## Task prompt
In the listing that follows, count the lines holding the word "This" and report only that number.

## The input
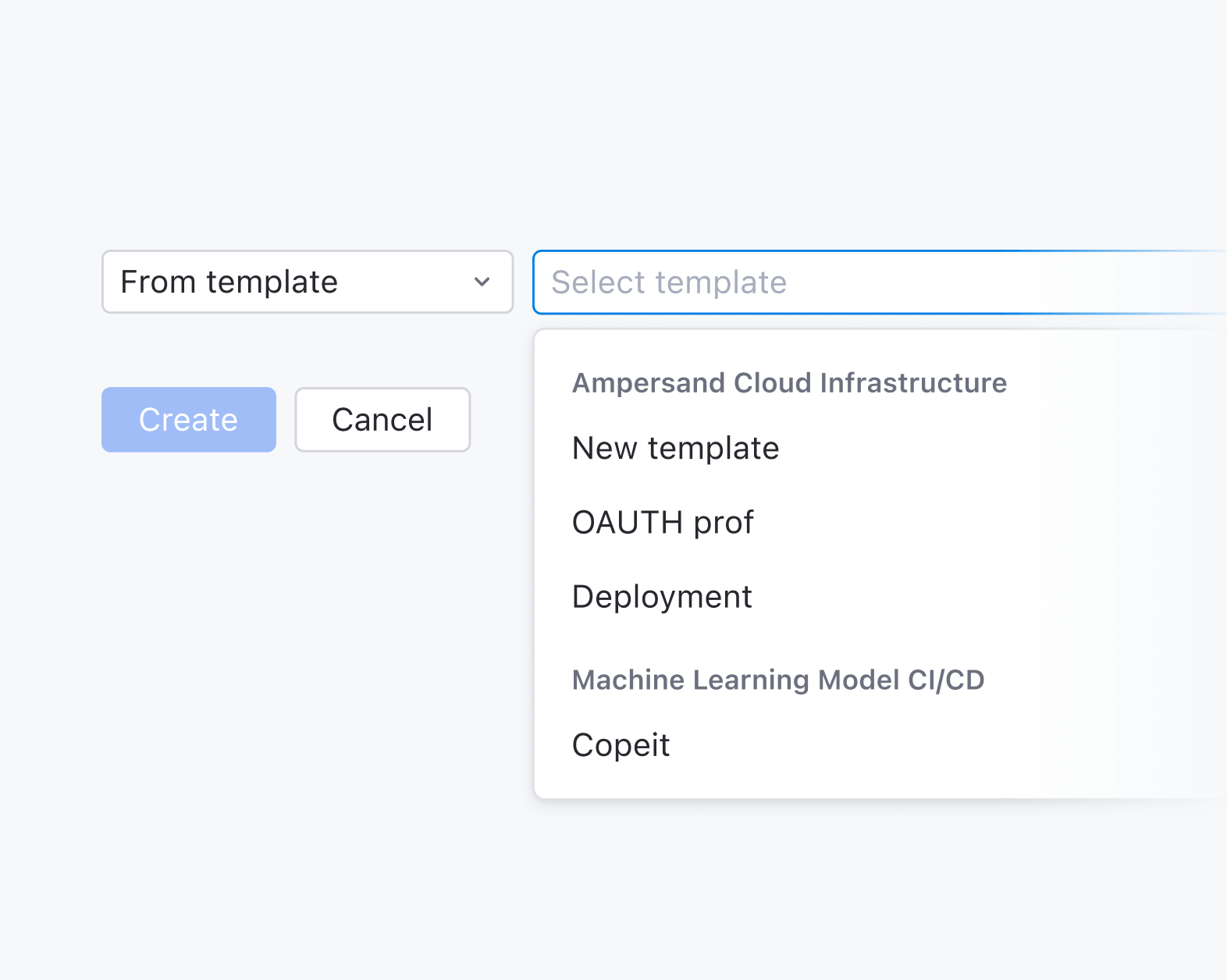Toggle the down arrow in From template selector

(x=482, y=282)
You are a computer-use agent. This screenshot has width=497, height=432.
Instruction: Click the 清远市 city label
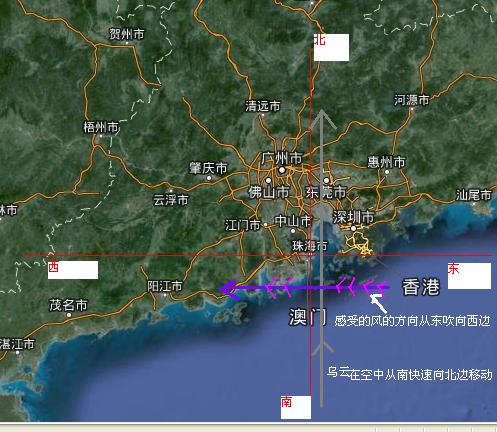click(x=263, y=106)
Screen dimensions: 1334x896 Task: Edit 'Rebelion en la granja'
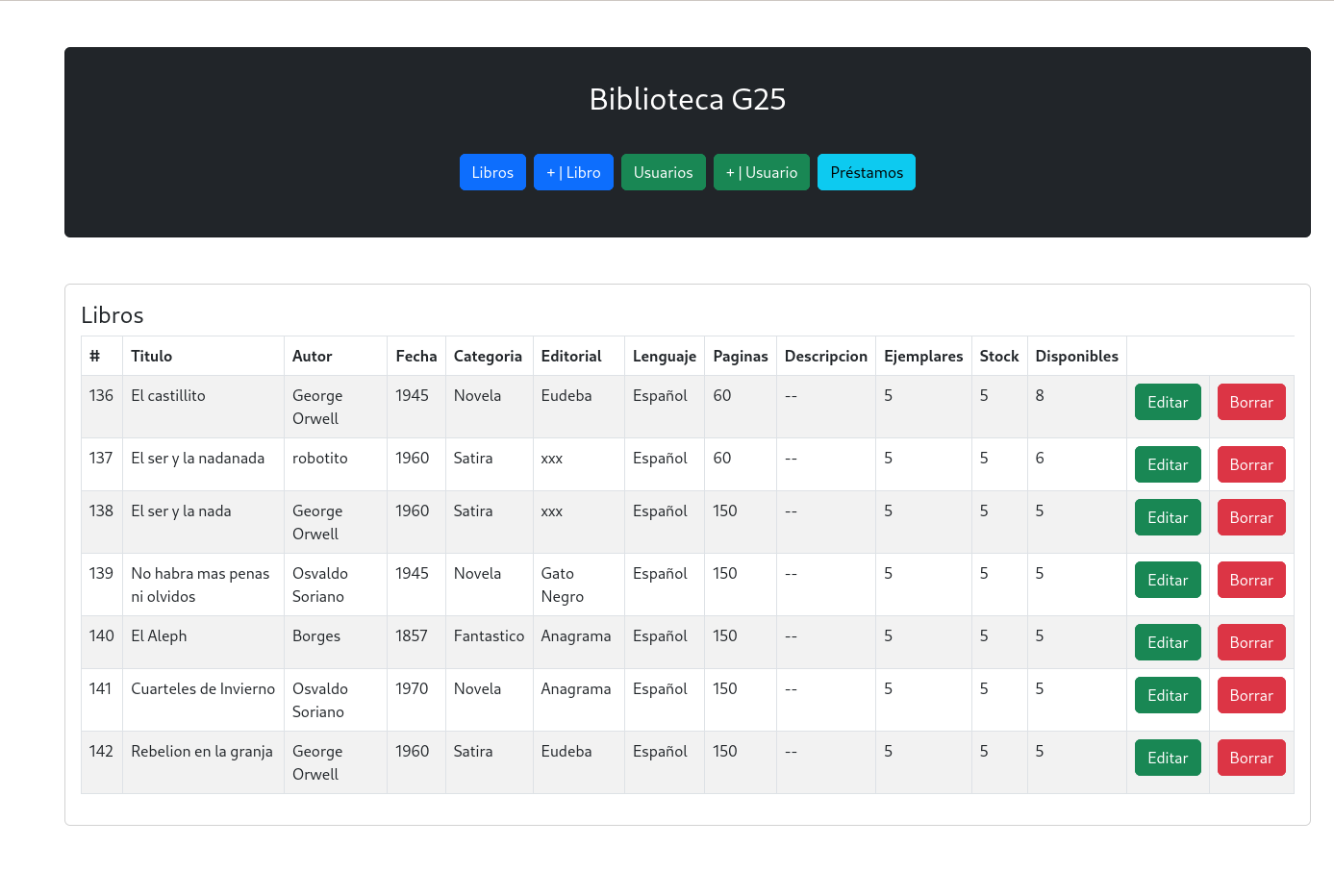1168,757
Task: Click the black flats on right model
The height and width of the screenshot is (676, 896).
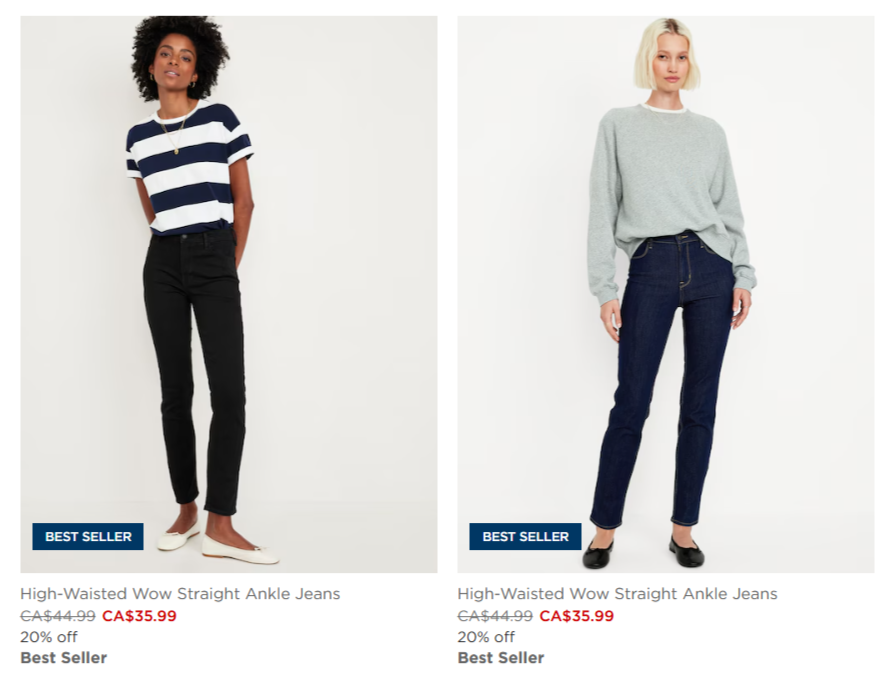Action: click(x=643, y=552)
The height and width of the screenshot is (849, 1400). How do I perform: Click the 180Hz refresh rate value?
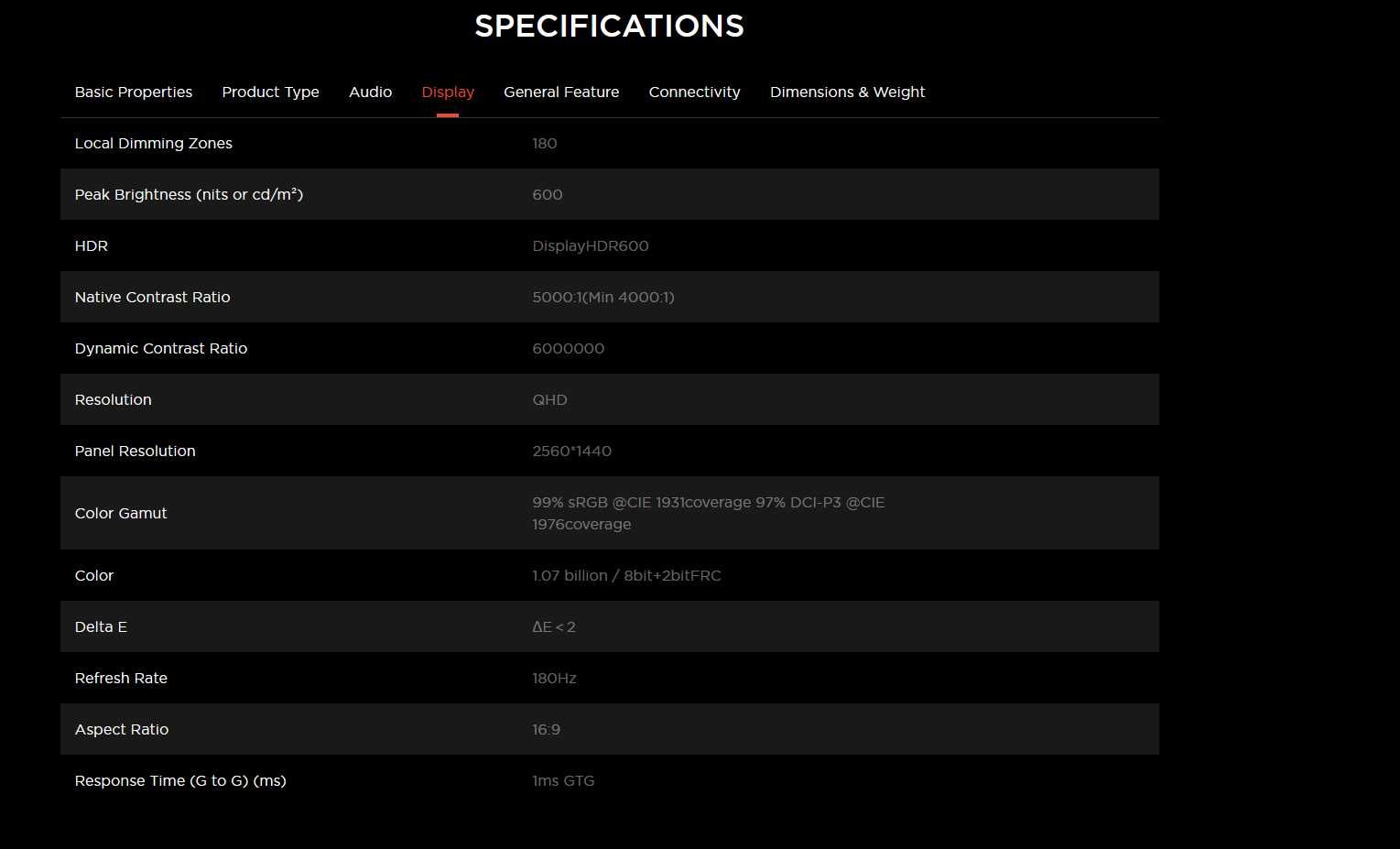[x=554, y=678]
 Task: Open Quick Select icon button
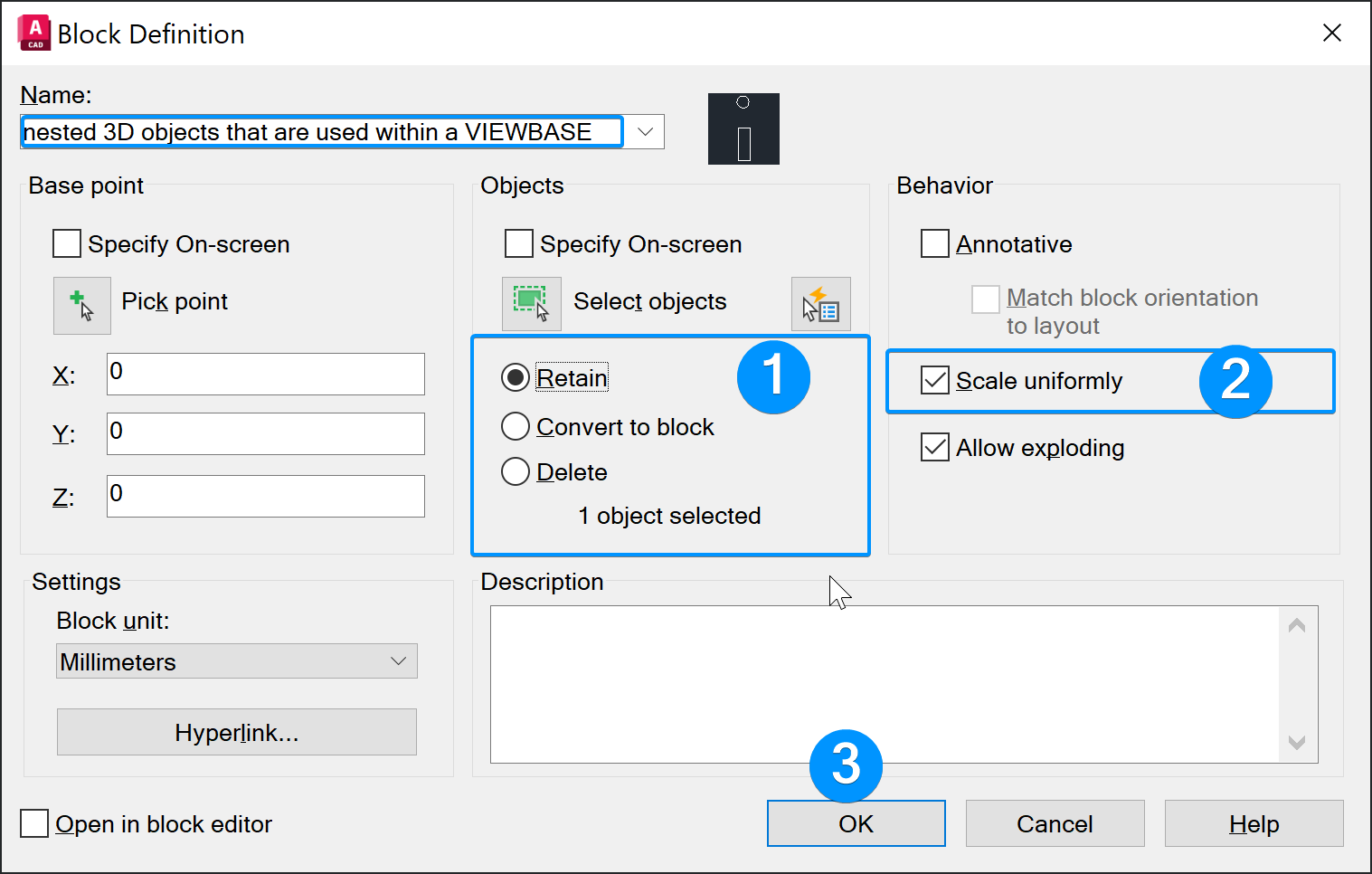click(820, 304)
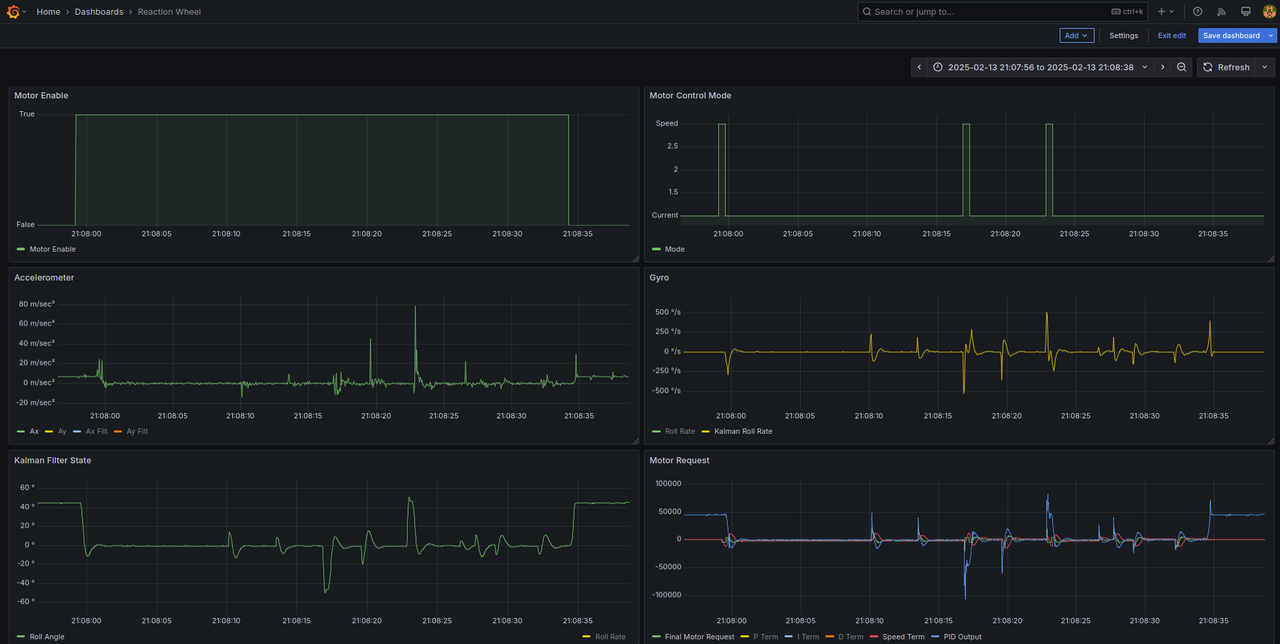1280x644 pixels.
Task: Click the Ax legend color swatch
Action: 21,432
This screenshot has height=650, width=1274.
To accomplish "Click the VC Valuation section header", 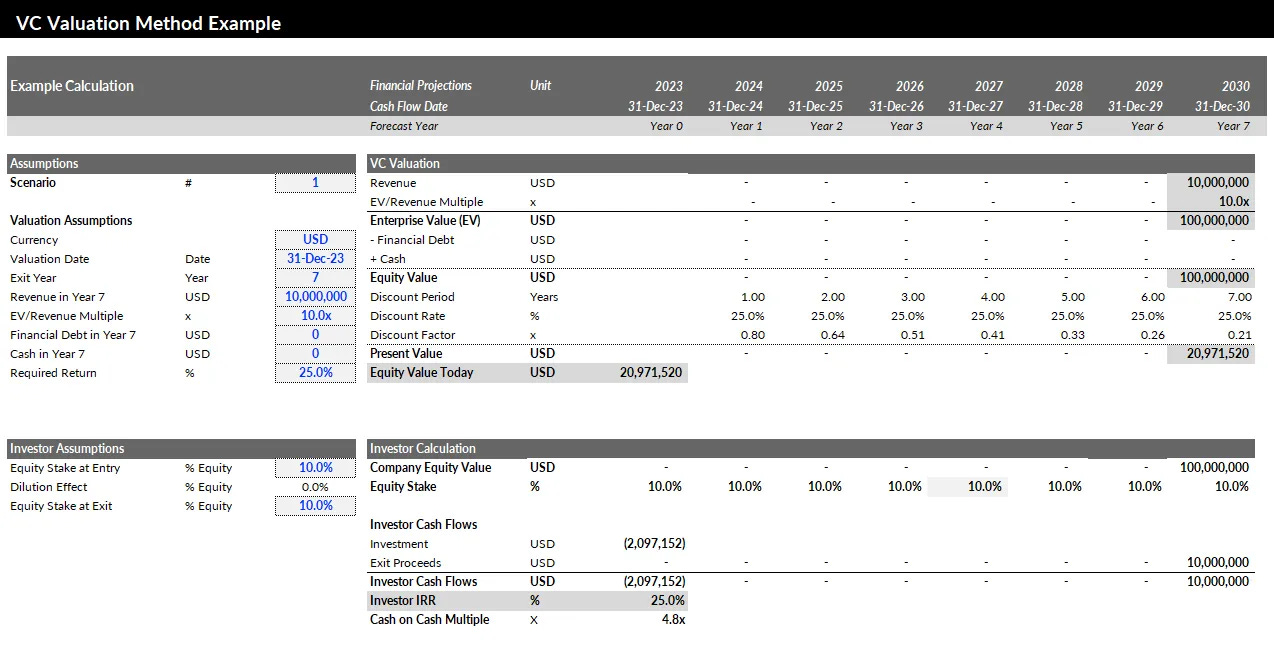I will coord(397,163).
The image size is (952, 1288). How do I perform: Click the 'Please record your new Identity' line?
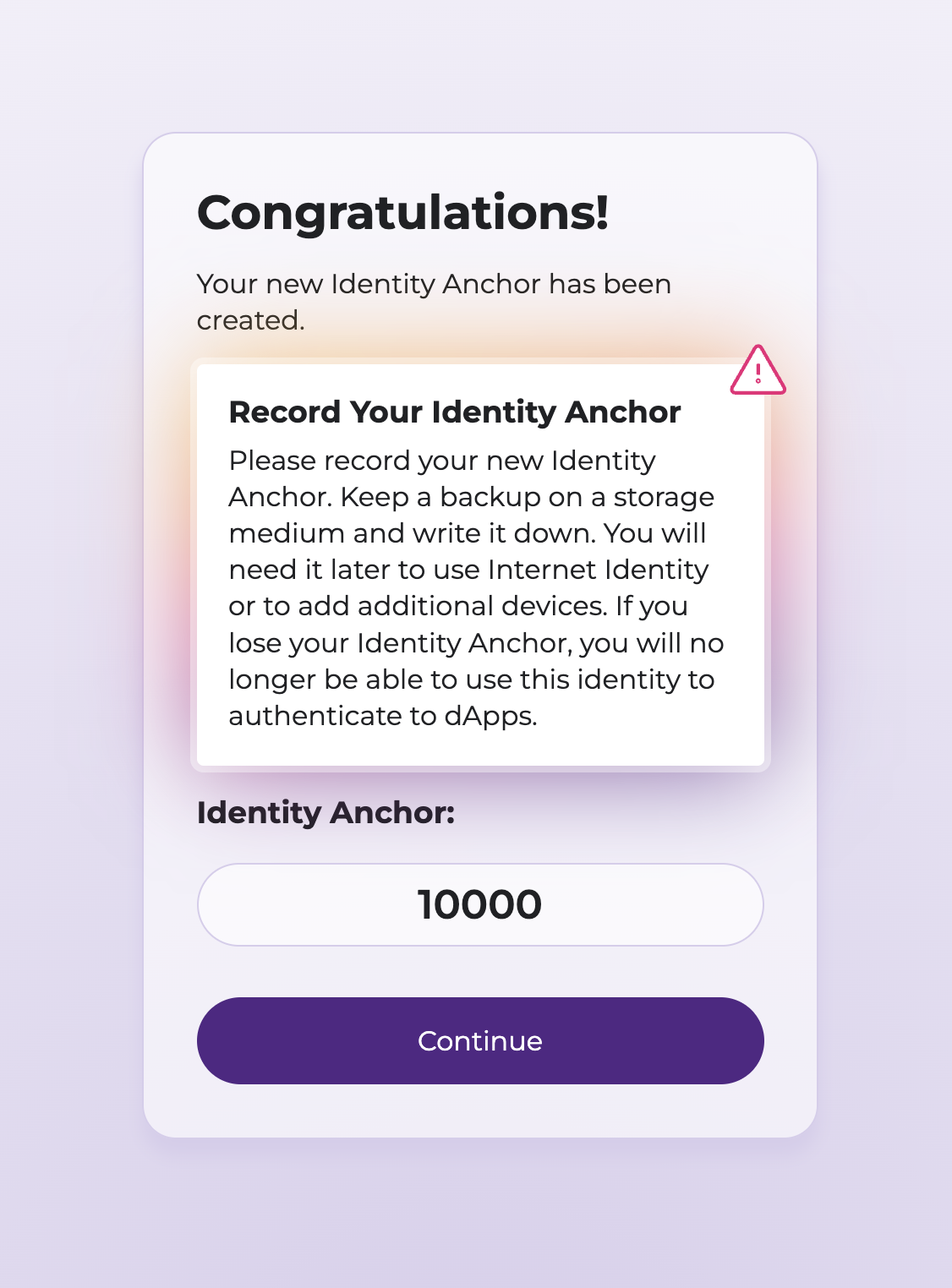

## Your solution
2